PHOENIX — The key to cracking a series of fatal shootings in the Phoenix area in 2017 came when police were called to a blood-spattered apartment where they arrested a man who was suspected of killing his mother and stepfather.
Authorities say evidence found there linked Cleophus Cooksey Jr. to four other killings. Police found a gun used in several of them, a necklace belonging to a victim and the vehicle keys of a woman whose partially nude body was found in an alley.
Cooksey's trial opens Monday, more than seven years later, after repeated delays due to pandemic. The 43-year-old is accused of murder and other charges stemming from a total of eight killings in Phoenix and nearby Glendale over a three-week span.

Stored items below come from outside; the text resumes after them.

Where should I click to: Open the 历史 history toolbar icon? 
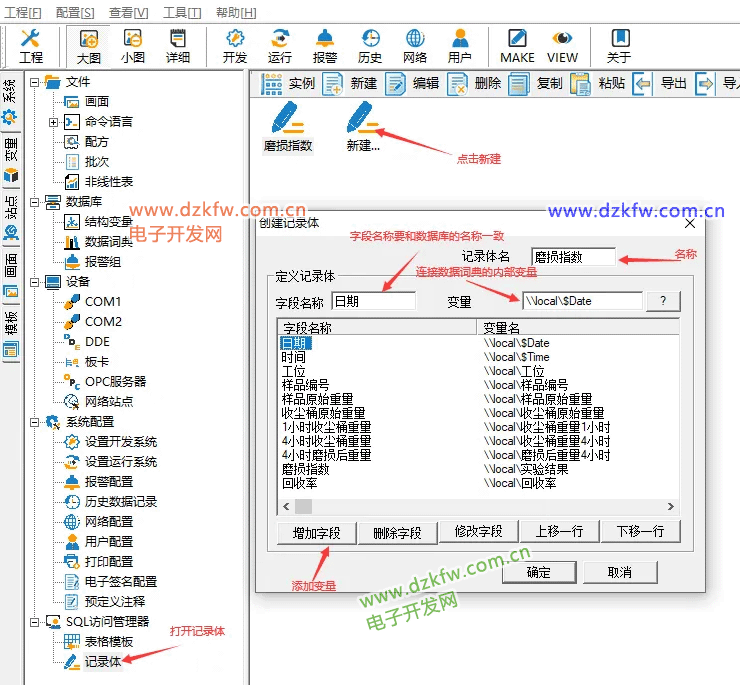370,46
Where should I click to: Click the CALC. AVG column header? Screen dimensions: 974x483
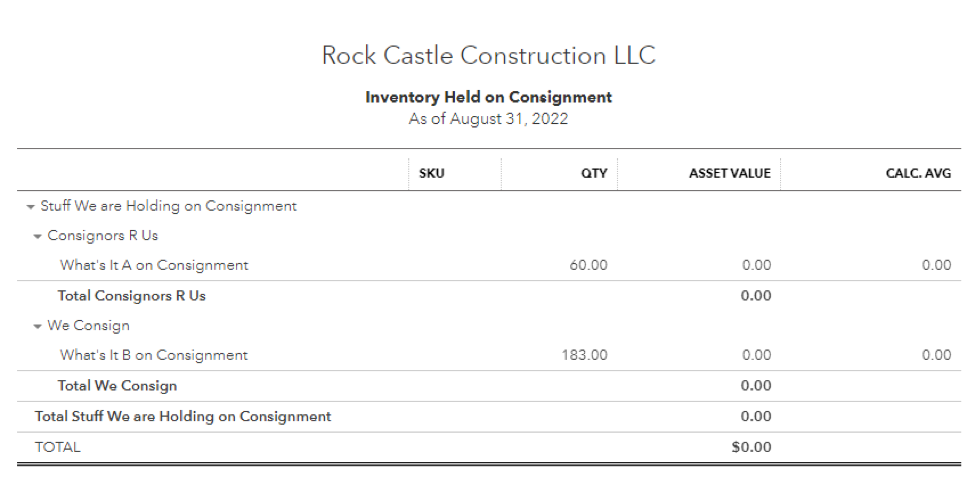click(x=918, y=173)

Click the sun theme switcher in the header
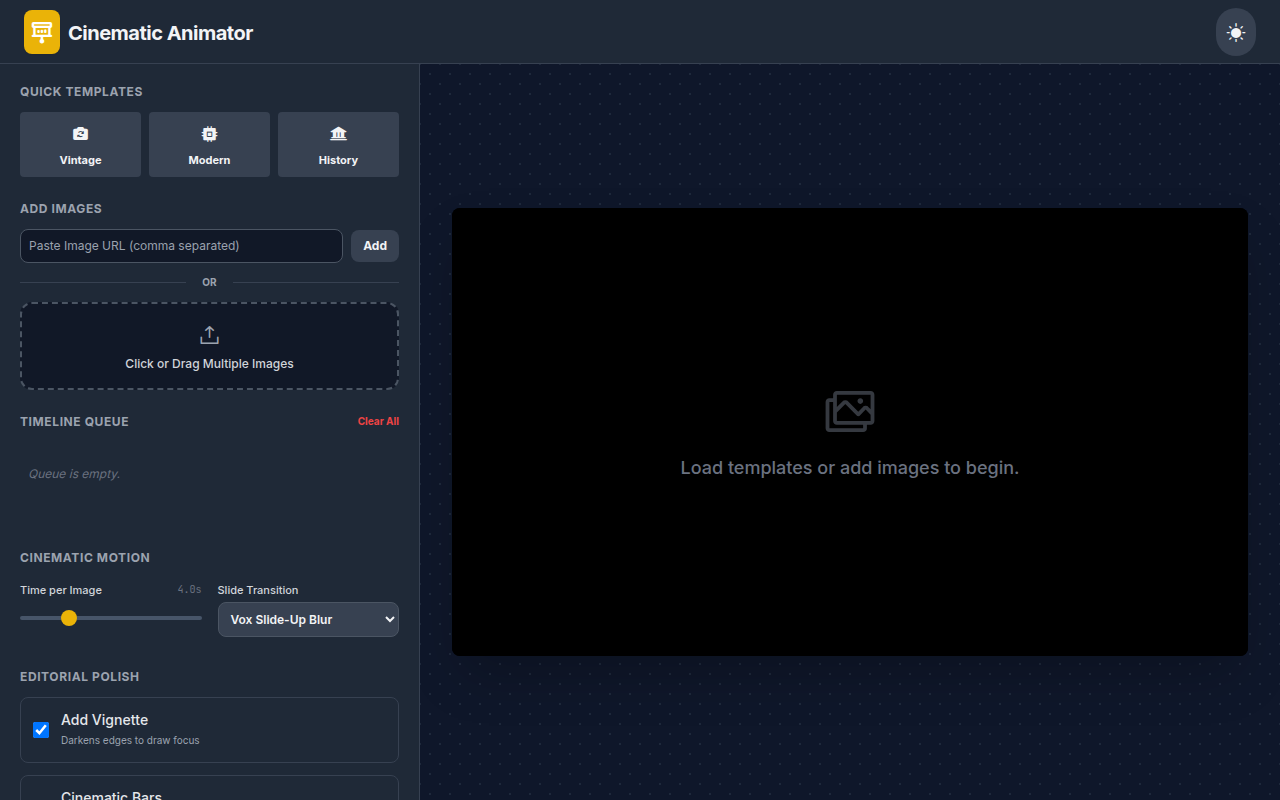pos(1235,31)
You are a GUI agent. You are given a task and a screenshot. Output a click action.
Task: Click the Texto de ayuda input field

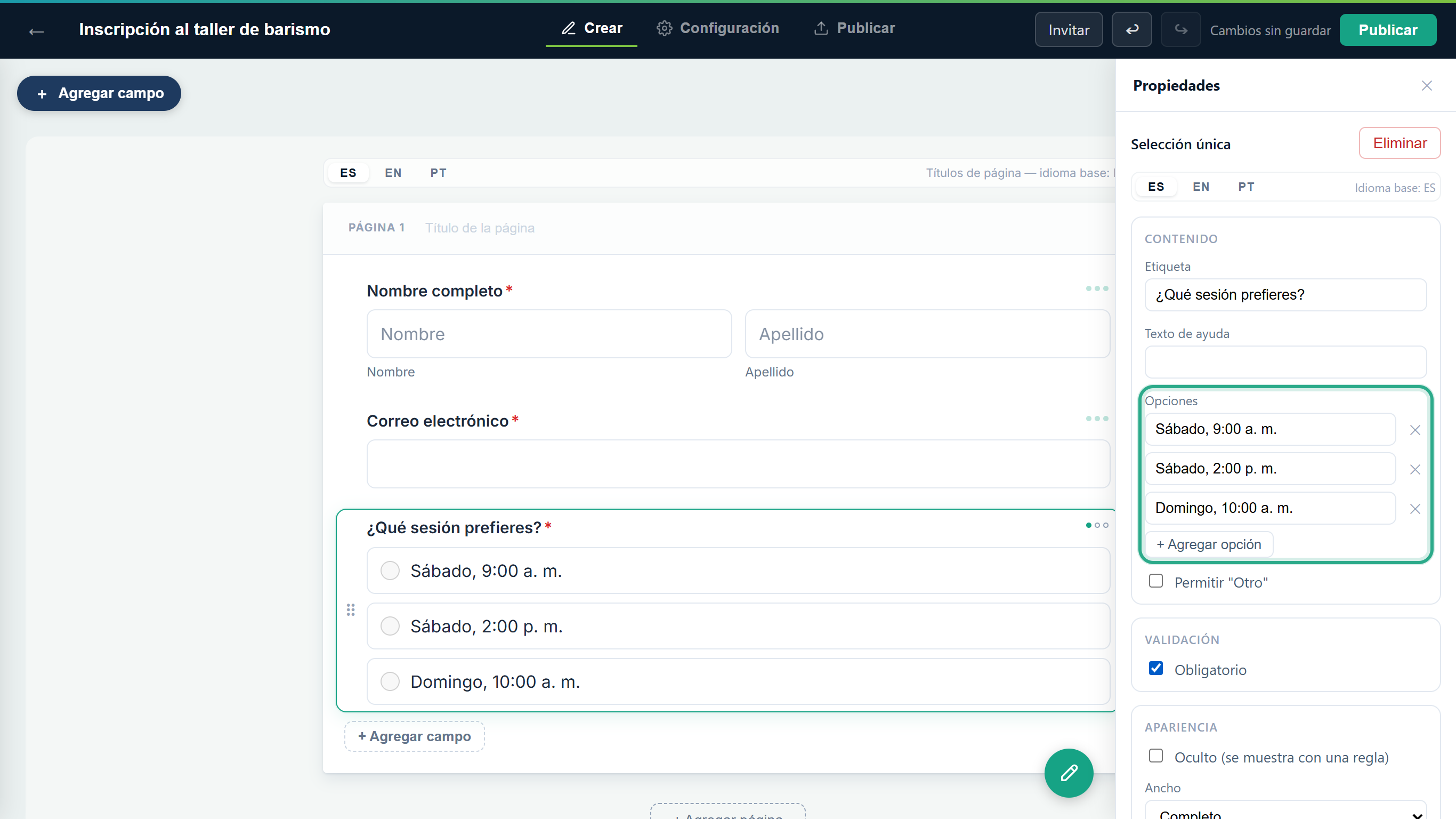point(1285,362)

If he is convicted, prosecutors will seek the death penalty. Cooksey has said the allegations against him are false and pleaded not guilty.
In earlier years, two other serial shooting cases sparked fear in metro Phoenix, prompting some people to stay indoors after dark or stay off freeways where they occurred. Unlike those cases, the killings Cooksey is accused of did not occur over a matter of months and generated no publicity until his arrest.
The victims
The first of the eight killings happened Nov. 27, 2017. By that point Cooksey had been out of prison for four months after serving time for his role in a 2001 strip club robbery that turned deadly.
Cooksey knew some of the victims intimately, but others were strangers. Most of the shootings happened in the evening and overnight. Police never released a motive but said Cooksey was responsible.